Master of Applied Science (MASc)

Department

Chemical Engineering

Supervisor

C. L. E. Swartz

Language

English

Abstract

In this thesis two industrially motivated problems, belonging to the same manufacturing process, are solved by mixed-integer linear programming (MILP) techniques. Initially, the problem of determining optimal steady-state buffer levels for minimizing unit failure impacts is examined. Next, a method for achieving an optimal and coordinated production and flexible maintenance schedule is studied under several different optimization goals. The process that is predominantly considered is a continuous processing plant that can be modelled as n units in series separated by (n - 1) buffer tanks.

Unit shutdowns due to equipment failure result in adverse economic consequences due to reduced production and costs associated with off-specification product. Mitigation of these effects may be possible if sufficient buffer capacity is available for parts of the plant to continue operation until the affected units are back in operation. A question that arises is what the optimal levels of the buffer storage units should be for use in normal operation, with insight as to what abnormal operating conditions may occur. This is a function of the expected unit failure frequencies and failure lengths, and the process dynamics. In this study, the problem is posed within a multi-period dynamic optimization framework. Historical records are used to determine key unit failure scenarios. The objective function considers the loss of profit associated with downtime, as well as a fixed cost of induced shutdowns due to buffers being either full or empty.

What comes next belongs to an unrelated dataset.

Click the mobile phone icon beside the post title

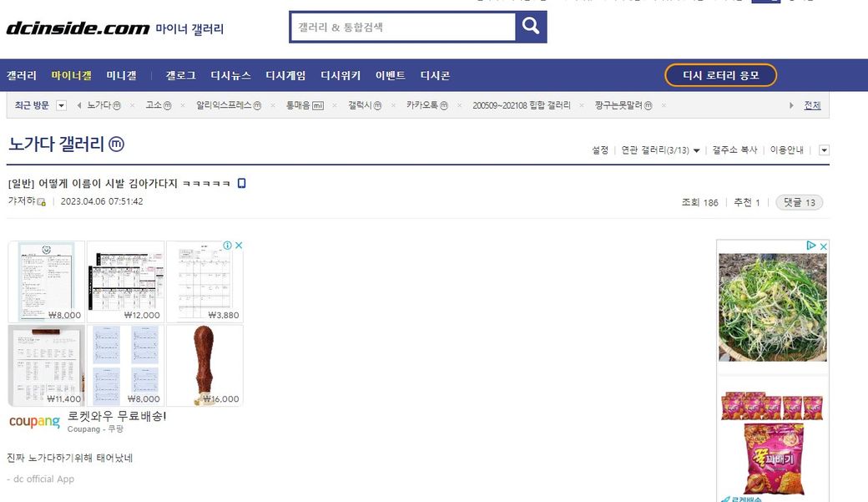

Production scheduling in coordination with maintenance scheduling is often completed simply by fixing maintenance and then scheduling production around the maintenance-associated process unit unavailability. While acknowledging that much research has been completed to determine optimal maintenance policies, allowing maintenance events to be scheduled with a small degree of flexibility may significantly improve the resulting makespan. Alternative formulations suited to batch processing and continuous processing are presented; where the key advantage to the latter formulation is the possibility of job-splitting. Flexible maintenance by means of a specified time interval, sequence-dependent cleaning, shared finite intermediate storage, and product deadlines are accounted for in this dynamic optimization problem. Considered objectives include: makespan minimization, throughput maximization, and intermediate inventory minimization.

Several case studies are provided for both problems, with the intention of demonstrating the functionality of the formulations as well as to indicate the possible process improvements upon implementation.